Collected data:
>>

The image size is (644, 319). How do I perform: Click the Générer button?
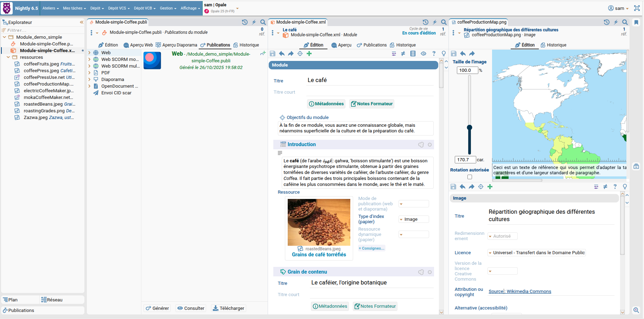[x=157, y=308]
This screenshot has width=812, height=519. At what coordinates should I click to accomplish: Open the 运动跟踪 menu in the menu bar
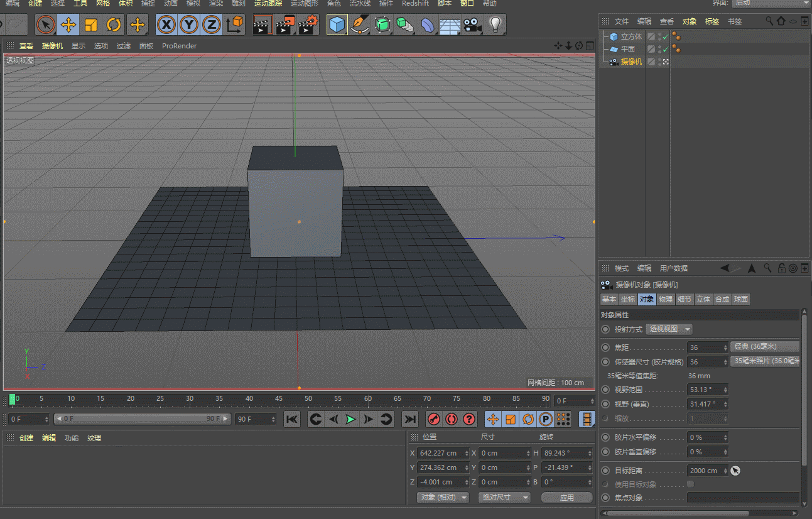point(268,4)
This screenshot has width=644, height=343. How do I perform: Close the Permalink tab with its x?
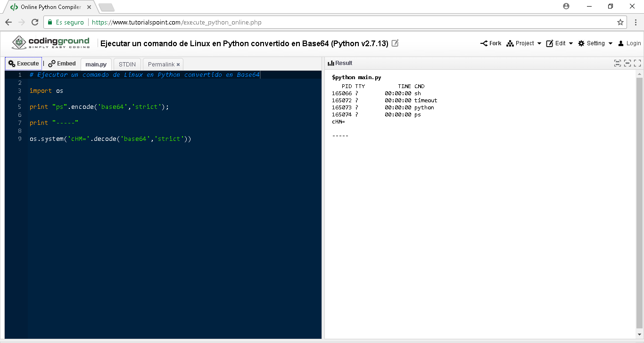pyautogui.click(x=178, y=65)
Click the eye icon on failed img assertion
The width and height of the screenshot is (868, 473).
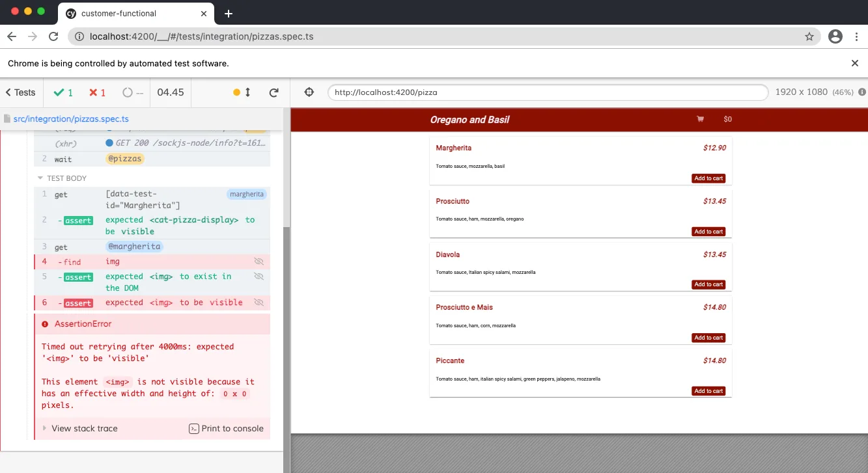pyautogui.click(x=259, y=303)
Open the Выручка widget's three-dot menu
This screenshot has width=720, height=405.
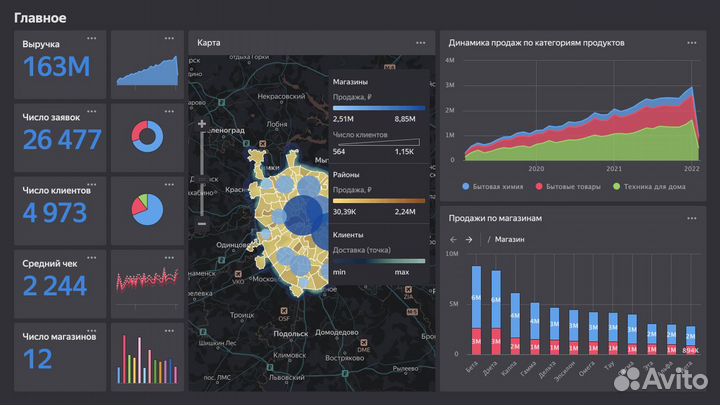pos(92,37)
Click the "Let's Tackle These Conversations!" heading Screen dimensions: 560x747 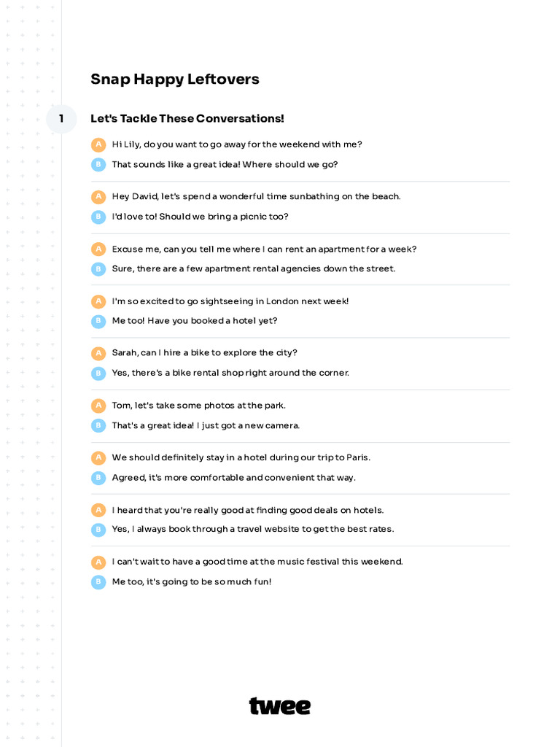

<<

Exercise details: Pictures stay out of this copy; write out the entries above exactly.

Problem solution:
The image size is (644, 319). How do I perform: Click the Générer button?
[x=157, y=308]
This screenshot has width=812, height=519. At what coordinates should I click to accomplish: Open the 运动跟踪 menu in the menu bar
point(268,4)
This screenshot has width=644, height=343. How do I perform: Close the Permalink tab with its x?
pyautogui.click(x=178, y=65)
Click the eye icon on failed img assertion
The width and height of the screenshot is (868, 473).
pyautogui.click(x=259, y=303)
Open the Выручка widget's three-dot menu
This screenshot has width=720, height=405.
pos(92,37)
Click the "Let's Tackle These Conversations!" heading Screen dimensions: 560x747 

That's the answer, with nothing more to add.